* WHAT THE TASK REQUIRES
Output the lines as a JSON list of strings, one string per line, with blank lines left out. Begin at the first line below and stop after the line that contains "866). click(x=91, y=378)".

[Target pointing data]
──────

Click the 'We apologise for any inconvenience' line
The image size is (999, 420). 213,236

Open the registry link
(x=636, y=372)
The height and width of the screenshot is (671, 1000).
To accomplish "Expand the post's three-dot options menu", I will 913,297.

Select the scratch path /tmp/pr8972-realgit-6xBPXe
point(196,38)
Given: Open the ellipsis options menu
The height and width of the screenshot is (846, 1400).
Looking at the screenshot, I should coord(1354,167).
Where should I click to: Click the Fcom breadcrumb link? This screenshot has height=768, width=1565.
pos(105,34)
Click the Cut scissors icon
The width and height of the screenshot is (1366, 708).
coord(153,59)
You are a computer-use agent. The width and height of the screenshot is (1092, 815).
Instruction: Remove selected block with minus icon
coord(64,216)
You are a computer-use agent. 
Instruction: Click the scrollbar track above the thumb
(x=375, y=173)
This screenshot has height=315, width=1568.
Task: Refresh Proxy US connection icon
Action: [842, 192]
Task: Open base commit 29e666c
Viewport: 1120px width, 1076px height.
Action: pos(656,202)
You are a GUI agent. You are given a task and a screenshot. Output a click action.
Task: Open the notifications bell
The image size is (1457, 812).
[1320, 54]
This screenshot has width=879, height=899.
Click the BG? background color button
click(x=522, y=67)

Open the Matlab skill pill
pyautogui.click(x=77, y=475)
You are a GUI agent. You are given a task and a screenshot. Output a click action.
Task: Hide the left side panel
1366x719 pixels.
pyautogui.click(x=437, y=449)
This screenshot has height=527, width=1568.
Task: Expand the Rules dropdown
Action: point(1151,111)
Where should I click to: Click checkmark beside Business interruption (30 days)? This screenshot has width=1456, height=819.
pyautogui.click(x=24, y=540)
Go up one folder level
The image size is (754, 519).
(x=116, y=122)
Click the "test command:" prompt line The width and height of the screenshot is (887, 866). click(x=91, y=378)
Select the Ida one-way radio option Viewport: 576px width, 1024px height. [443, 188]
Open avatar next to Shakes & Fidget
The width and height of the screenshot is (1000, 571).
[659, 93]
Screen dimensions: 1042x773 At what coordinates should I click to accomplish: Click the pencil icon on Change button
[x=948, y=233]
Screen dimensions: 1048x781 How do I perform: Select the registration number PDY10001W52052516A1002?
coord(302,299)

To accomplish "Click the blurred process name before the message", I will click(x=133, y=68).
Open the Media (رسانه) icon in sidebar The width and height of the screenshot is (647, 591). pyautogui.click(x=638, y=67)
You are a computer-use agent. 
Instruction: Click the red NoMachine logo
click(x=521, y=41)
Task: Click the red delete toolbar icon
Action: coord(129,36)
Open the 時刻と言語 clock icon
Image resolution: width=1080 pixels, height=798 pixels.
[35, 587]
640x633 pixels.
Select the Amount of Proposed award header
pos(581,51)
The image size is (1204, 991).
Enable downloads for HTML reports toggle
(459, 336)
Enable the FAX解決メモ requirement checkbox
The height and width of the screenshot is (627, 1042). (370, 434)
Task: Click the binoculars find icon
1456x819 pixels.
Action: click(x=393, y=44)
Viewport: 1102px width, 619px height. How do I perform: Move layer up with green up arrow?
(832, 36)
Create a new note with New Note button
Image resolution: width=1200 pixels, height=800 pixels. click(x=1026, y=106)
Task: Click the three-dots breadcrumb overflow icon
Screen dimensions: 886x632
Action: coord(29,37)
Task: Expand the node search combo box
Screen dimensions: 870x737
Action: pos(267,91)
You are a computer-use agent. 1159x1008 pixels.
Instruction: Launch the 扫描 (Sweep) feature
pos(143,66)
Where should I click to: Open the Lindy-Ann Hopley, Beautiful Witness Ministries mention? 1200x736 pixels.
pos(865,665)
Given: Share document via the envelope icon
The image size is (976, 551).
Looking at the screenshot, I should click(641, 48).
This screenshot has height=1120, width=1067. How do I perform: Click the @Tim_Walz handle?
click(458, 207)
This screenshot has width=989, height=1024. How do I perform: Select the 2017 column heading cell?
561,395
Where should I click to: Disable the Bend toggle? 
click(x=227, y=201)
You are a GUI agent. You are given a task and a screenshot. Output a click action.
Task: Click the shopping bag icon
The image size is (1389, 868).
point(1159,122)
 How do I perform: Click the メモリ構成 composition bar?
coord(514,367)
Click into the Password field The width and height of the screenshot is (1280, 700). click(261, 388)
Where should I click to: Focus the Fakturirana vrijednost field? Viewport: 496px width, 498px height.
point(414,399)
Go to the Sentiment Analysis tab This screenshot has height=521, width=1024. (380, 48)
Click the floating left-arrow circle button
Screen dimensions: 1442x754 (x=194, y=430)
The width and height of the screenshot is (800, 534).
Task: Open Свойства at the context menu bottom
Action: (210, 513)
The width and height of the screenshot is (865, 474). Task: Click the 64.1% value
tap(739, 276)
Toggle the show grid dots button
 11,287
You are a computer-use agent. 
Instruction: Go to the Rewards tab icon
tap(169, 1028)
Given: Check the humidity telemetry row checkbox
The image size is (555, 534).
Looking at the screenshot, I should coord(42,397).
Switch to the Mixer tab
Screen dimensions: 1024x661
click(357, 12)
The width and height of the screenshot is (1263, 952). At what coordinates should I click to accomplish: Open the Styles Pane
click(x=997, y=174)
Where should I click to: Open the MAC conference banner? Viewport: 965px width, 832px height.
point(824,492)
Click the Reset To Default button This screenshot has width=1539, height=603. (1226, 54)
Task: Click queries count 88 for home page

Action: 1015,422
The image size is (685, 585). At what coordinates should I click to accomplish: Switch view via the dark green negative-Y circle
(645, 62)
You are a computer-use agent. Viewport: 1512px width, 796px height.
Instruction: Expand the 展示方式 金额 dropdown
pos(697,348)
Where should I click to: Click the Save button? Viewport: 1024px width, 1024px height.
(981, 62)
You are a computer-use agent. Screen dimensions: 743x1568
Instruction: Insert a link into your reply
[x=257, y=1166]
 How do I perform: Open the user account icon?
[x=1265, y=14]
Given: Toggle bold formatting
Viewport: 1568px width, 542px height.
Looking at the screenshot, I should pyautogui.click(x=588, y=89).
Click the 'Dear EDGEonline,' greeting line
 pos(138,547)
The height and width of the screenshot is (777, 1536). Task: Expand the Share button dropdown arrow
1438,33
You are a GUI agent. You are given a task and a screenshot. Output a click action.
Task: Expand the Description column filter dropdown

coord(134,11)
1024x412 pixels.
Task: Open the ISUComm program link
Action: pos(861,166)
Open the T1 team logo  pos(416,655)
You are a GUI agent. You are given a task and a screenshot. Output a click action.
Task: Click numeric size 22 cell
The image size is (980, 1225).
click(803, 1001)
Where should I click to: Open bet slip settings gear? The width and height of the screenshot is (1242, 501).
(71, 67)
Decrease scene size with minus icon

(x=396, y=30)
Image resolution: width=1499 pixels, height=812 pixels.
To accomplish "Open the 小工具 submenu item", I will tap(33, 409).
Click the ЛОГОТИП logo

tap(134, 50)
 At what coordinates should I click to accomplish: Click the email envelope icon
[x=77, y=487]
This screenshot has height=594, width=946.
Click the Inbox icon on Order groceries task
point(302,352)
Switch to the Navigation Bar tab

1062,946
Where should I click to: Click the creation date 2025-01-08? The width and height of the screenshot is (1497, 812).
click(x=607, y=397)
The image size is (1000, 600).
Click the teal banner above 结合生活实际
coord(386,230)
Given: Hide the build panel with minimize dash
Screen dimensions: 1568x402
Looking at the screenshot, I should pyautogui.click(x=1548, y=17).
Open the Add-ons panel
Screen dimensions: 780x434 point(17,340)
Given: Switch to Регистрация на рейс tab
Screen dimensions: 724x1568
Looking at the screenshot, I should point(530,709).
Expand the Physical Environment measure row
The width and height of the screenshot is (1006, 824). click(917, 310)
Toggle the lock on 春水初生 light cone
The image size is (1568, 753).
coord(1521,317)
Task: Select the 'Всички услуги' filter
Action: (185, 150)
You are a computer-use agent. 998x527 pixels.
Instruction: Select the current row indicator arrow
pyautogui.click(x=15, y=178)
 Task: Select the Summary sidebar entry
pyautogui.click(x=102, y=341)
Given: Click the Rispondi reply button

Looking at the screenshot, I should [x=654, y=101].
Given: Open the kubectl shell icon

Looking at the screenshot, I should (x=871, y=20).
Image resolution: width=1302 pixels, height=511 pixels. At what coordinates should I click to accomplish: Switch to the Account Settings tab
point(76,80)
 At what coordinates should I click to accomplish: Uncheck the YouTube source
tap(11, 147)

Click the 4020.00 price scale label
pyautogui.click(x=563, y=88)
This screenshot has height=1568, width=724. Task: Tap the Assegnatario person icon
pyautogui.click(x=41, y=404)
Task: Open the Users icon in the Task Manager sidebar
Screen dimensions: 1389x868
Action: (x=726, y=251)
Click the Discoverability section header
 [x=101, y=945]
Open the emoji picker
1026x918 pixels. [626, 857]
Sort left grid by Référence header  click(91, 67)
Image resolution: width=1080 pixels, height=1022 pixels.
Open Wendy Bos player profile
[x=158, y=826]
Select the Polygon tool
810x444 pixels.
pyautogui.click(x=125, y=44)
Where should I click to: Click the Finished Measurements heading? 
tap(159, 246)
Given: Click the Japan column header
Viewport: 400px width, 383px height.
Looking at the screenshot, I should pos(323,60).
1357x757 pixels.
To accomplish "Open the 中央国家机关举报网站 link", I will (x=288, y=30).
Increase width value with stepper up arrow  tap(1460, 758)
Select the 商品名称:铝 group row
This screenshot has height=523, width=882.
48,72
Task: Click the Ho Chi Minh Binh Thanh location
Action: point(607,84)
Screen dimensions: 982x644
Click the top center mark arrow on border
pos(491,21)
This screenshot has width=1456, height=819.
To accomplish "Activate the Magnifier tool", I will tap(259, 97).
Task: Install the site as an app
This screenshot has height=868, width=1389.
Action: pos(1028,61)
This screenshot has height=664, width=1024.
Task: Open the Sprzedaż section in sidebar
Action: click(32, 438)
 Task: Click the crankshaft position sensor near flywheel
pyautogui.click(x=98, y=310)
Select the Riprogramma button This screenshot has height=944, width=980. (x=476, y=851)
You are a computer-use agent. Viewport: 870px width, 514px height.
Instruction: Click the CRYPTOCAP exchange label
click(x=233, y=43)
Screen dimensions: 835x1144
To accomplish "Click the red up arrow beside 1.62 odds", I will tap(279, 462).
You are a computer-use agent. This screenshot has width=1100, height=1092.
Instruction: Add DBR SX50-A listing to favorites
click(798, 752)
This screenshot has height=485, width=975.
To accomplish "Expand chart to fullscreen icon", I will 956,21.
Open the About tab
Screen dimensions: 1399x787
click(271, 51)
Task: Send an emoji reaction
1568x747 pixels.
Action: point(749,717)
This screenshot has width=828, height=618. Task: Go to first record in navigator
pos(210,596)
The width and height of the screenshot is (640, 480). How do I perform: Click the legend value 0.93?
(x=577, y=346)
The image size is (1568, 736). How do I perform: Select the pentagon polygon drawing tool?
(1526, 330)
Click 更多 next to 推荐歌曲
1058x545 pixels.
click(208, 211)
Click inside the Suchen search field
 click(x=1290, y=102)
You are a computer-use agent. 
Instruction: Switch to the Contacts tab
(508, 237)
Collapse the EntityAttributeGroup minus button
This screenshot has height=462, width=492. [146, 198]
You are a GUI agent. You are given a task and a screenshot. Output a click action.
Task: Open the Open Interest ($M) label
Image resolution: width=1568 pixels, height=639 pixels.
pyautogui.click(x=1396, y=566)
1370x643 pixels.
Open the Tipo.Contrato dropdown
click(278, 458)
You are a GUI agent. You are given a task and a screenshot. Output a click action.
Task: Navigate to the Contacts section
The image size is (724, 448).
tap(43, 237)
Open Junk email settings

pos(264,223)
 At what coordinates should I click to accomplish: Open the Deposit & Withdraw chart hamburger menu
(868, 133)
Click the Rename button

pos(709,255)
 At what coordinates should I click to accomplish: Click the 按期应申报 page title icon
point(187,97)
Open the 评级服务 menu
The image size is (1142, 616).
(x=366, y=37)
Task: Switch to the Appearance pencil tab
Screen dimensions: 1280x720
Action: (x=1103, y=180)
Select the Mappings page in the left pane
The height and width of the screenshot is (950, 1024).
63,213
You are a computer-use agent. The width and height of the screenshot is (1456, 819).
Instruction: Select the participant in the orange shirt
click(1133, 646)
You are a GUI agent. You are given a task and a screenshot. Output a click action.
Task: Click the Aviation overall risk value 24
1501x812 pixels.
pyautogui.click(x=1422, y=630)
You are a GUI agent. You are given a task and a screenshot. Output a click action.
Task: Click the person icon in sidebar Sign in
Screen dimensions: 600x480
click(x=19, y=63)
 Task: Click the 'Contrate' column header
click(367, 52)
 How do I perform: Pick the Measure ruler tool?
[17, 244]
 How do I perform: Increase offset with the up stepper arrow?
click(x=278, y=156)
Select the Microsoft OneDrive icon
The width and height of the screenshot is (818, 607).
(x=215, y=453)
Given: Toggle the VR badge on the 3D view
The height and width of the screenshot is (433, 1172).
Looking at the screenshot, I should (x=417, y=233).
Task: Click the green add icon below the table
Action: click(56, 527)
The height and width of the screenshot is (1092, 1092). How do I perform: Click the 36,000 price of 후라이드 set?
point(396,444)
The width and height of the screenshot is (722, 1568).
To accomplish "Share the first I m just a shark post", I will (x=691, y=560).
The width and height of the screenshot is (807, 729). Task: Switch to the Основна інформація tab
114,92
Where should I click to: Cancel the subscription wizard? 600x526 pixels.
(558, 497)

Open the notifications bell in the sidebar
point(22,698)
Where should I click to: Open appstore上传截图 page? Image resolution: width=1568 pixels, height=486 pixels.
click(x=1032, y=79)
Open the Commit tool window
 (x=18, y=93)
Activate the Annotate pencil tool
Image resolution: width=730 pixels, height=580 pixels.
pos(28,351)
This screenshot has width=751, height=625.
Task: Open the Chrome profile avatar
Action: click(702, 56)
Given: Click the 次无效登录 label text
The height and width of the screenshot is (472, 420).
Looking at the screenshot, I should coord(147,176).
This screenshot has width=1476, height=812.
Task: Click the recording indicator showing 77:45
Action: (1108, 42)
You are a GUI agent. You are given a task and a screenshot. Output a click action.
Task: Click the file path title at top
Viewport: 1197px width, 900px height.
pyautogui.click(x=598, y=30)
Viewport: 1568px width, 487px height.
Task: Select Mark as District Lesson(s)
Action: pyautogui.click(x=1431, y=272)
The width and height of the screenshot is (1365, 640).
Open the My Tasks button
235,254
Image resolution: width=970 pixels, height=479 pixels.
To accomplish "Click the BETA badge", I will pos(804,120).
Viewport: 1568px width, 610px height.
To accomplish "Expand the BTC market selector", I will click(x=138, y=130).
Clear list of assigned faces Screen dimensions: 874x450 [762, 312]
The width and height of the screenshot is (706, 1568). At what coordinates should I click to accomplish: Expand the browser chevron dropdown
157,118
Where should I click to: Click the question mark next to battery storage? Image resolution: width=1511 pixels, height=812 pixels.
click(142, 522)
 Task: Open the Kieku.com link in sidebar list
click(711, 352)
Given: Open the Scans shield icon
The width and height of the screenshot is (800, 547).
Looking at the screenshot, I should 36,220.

──────

* RESPONSE TO THE TASK
[
  "Click the 'We apologise for any inconvenience' line",
  "The image size is (999, 420). 213,236",
  "Open the registry link",
  "(x=636, y=372)",
  "The height and width of the screenshot is (671, 1000).",
  "To accomplish \"Expand the post's three-dot options menu\", I will 913,297.",
  "Select the scratch path /tmp/pr8972-realgit-6xBPXe",
  "point(196,38)",
  "Given: Open the ellipsis options menu",
  "The height and width of the screenshot is (846, 1400).",
  "Looking at the screenshot, I should coord(1354,167).",
  "Where should I click to: Click the Fcom breadcrumb link? This screenshot has height=768, width=1565.",
  "pos(105,34)",
  "Click the Cut scissors icon",
  "The width and height of the screenshot is (1366, 708).",
  "coord(153,59)",
  "You are a computer-use agent. The width and height of the screenshot is (1092, 815).",
  "Instruction: Remove selected block with minus icon",
  "coord(64,216)",
  "You are a computer-use agent. ",
  "Instruction: Click the scrollbar track above the thumb",
  "(x=375, y=173)",
  "This screenshot has height=315, width=1568.",
  "Task: Refresh Proxy US connection icon",
  "Action: [842, 192]",
  "Task: Open base commit 29e666c",
  "Viewport: 1120px width, 1076px height.",
  "Action: pos(656,202)",
  "You are a GUI agent. You are given a task and a screenshot. Output a click action.",
  "Task: Open the notifications bell",
  "The image size is (1457, 812).",
  "[1320, 54]",
  "This screenshot has width=879, height=899.",
  "Click the BG? background color button",
  "click(x=522, y=67)",
  "Open the Matlab skill pill",
  "pyautogui.click(x=77, y=475)",
  "You are a GUI agent. You are given a task and a screenshot. Output a click action.",
  "Task: Hide the left side panel",
  "1366x719 pixels.",
  "pyautogui.click(x=437, y=449)",
  "This screenshot has height=527, width=1568.",
  "Task: Expand the Rules dropdown",
  "Action: point(1151,111)",
  "Where should I click to: Click checkmark beside Business interruption (30 days)? This screenshot has width=1456, height=819.",
  "pyautogui.click(x=24, y=540)",
  "Go up one folder level",
  "The image size is (754, 519).",
  "(x=116, y=122)",
  "Click the \"test command:\" prompt line The width and height of the screenshot is (887, 866). click(x=91, y=378)"
]